Stored records
========

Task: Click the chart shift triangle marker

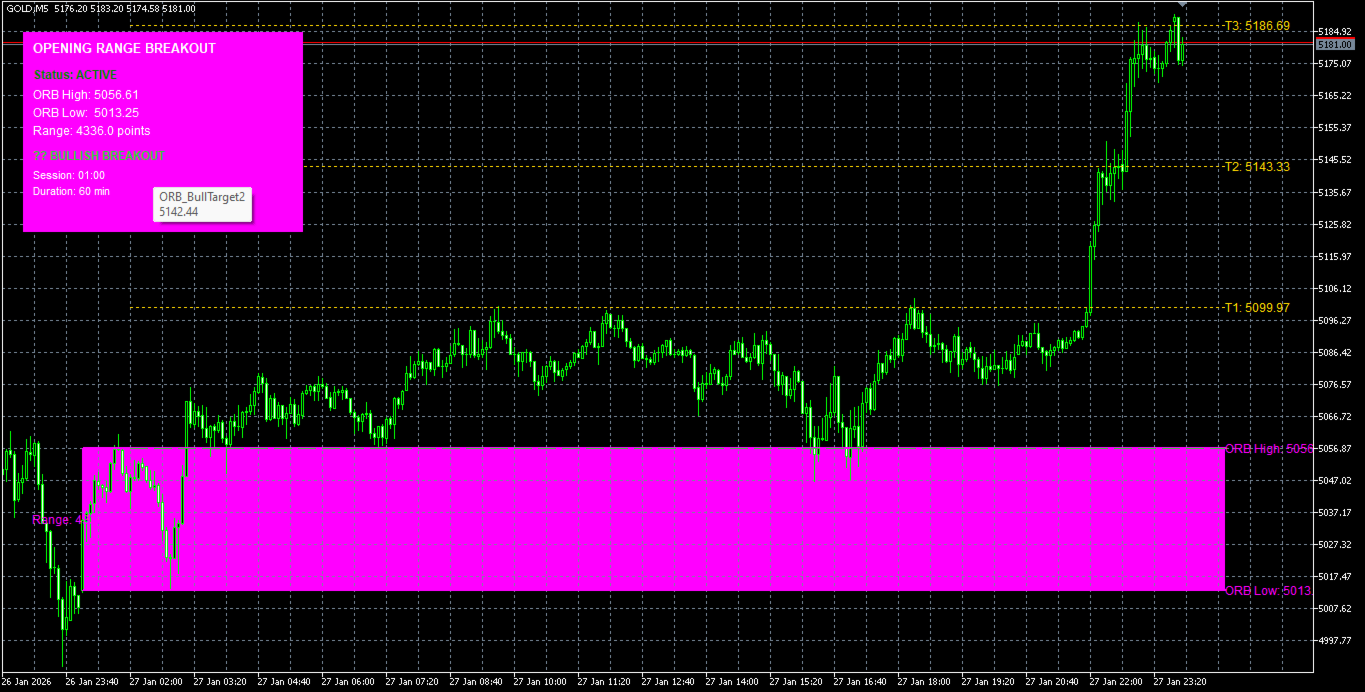Action: point(1179,7)
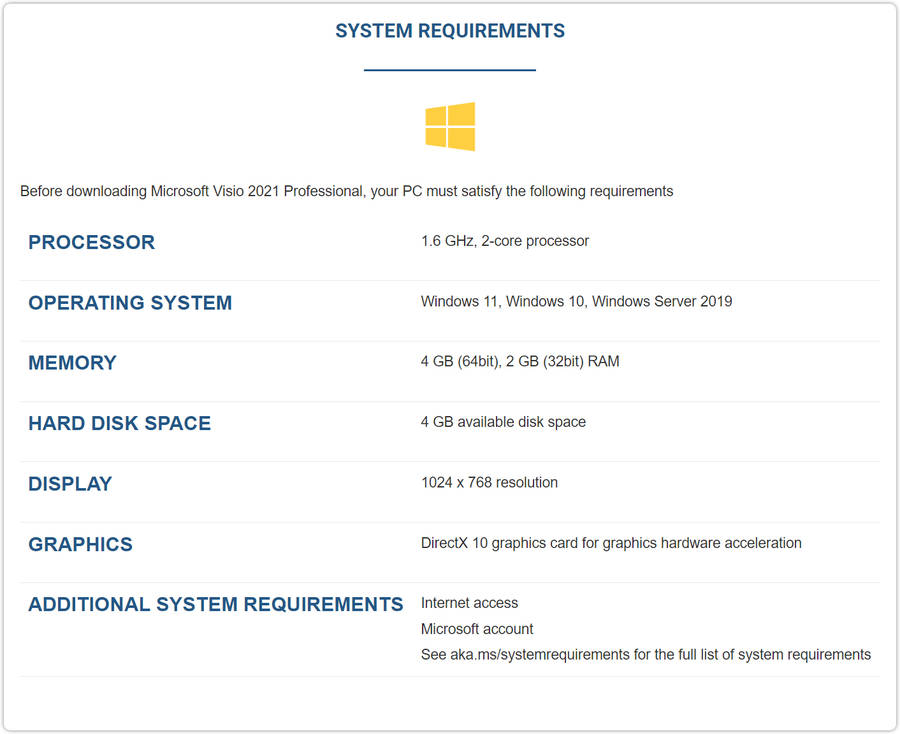Select the Memory row label
Image resolution: width=900 pixels, height=734 pixels.
72,363
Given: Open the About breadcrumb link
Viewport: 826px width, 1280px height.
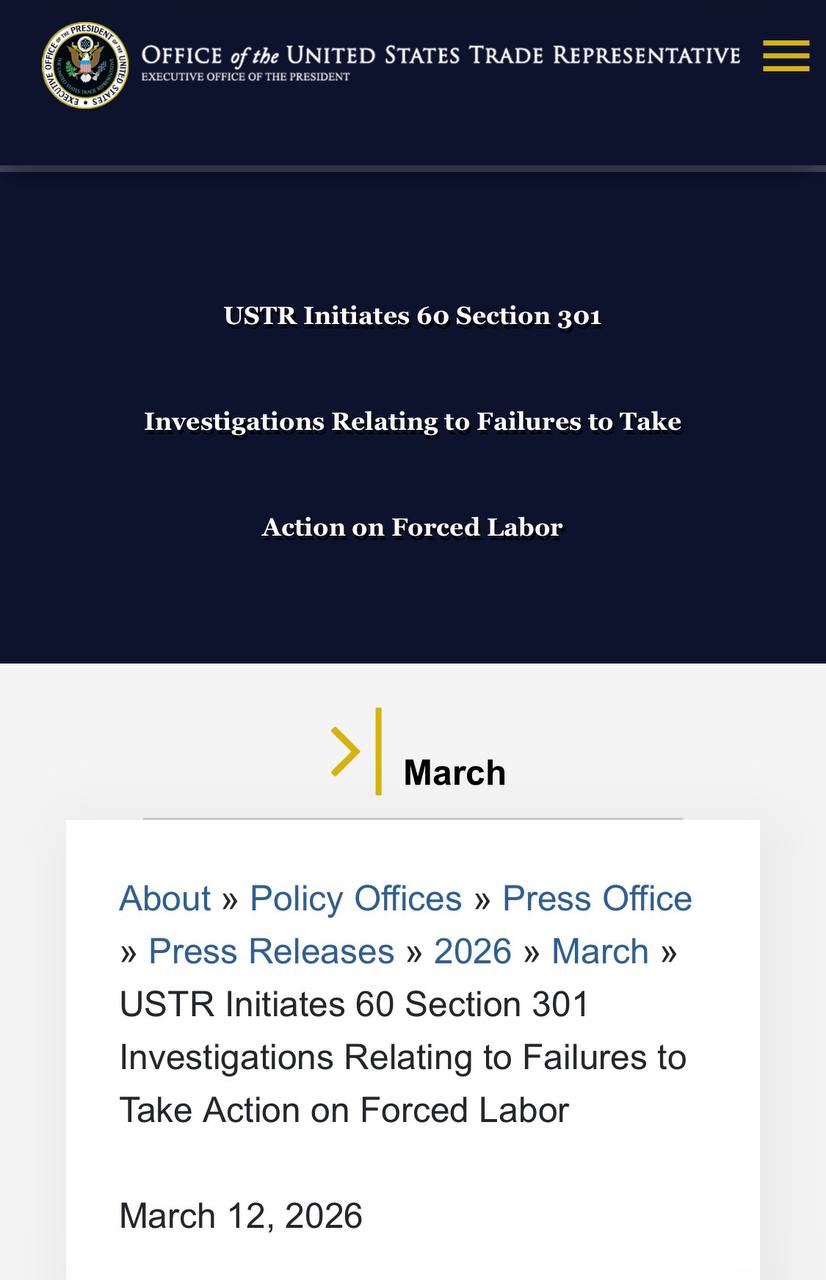Looking at the screenshot, I should [x=165, y=898].
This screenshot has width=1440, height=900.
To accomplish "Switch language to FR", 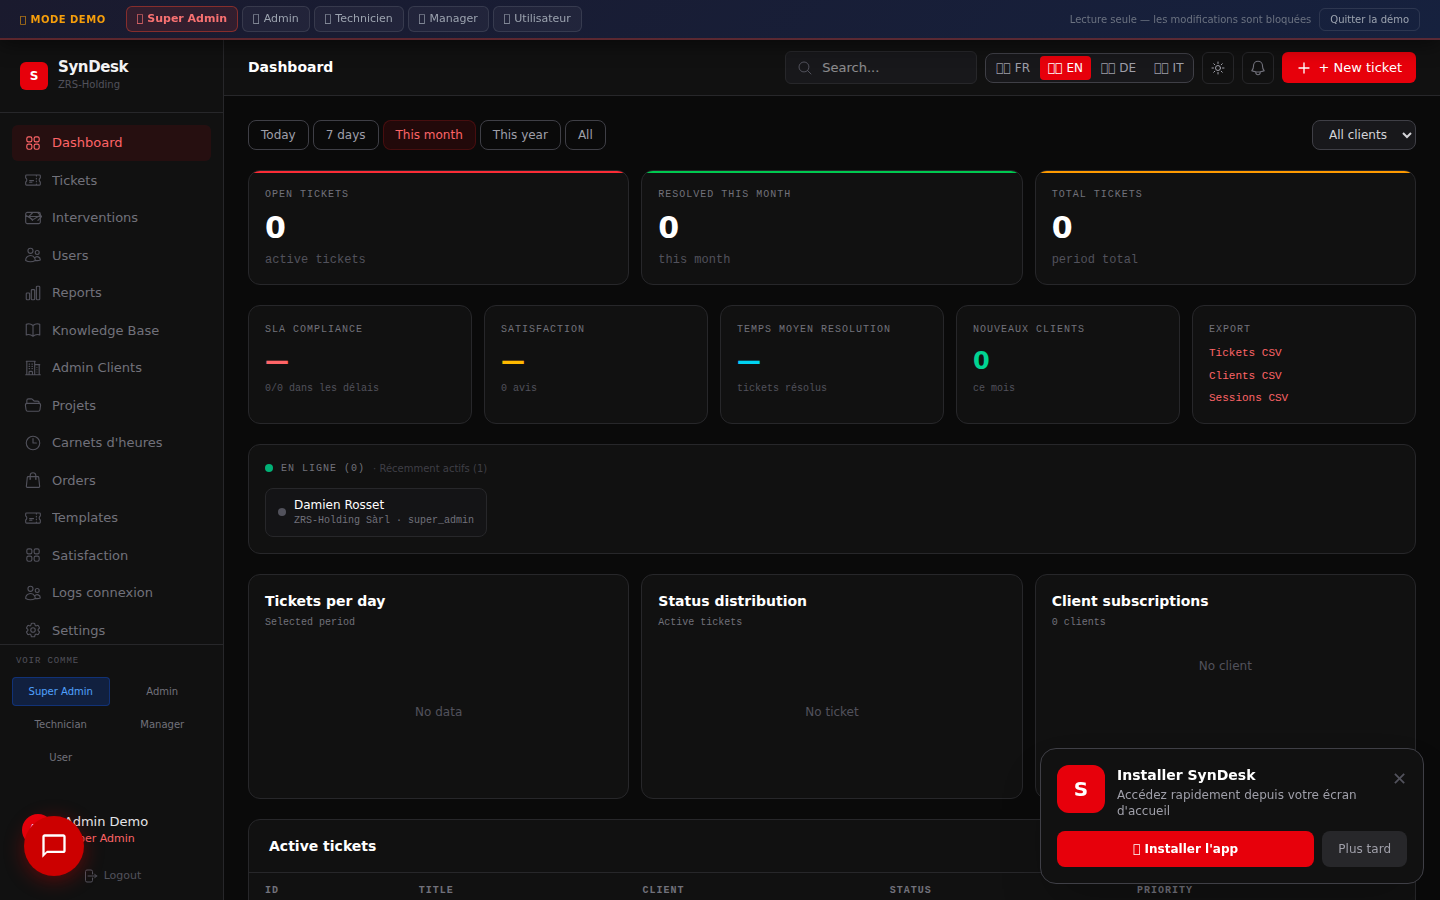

========

Action item
The lines from the one containing "Given: Open the About breadcrumb link" through the last line of the records are what you should copy, word for word and nothing else, with pictures left out.

Your solution
Given: Open the About breadcrumb link
Viewport: 826px width, 1280px height.
Looking at the screenshot, I should [x=165, y=898].
This screenshot has width=1440, height=900.
To accomplish "Switch language to FR", 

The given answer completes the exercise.